Just six weeks after the town board passed the measure in a unanimous bipartisan vote, Anschutz Exploration Corporation (a privately held company owned by a Forbes-ranked billionaire) sued the town. Dryden argued that its right to make local land use decisions, enshrined in the home rule provision of the New York State Constitution, applies to oil and gas development. In February 2012, a state trial court judge agreed. In May 2013, a panel of judges in a mid-level, appeals court unanimously sided with the town yet again and the case made its way to the New York Court of Appeals in 2014.
The Strategy
Our team worked with Earthjustice and DRAC to elevate the fight of local community activists in a small upstate New York town to a national “David and Goliath” story against big oil.
On June 30, 2014, the New York Court of Appeals ruled that the towns of Dryden and Middlefield could use the local zoning laws to ban heavy industry, including oil and gas operations. The decision gave legal backing to the more than 170 New York municipalities that have passed measures to protect residents from the impacts of the controversial oil and gas development technique.
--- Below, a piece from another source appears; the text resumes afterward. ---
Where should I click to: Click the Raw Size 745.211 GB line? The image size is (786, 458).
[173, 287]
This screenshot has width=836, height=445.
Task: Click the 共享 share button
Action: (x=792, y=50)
The team spread the news of this victory nationwide and emphasized the significance of this decision for other communities attempting to ban fracking in Colorado, Ohio, Texas, Pennsylvania and Texas.
The Results
As a result of the messaging strategy and outreach, a small New York town’s fight against fracking became a national story and a unique example of how zoning ordinances could be used to ban fracking in cities and towns nationwide.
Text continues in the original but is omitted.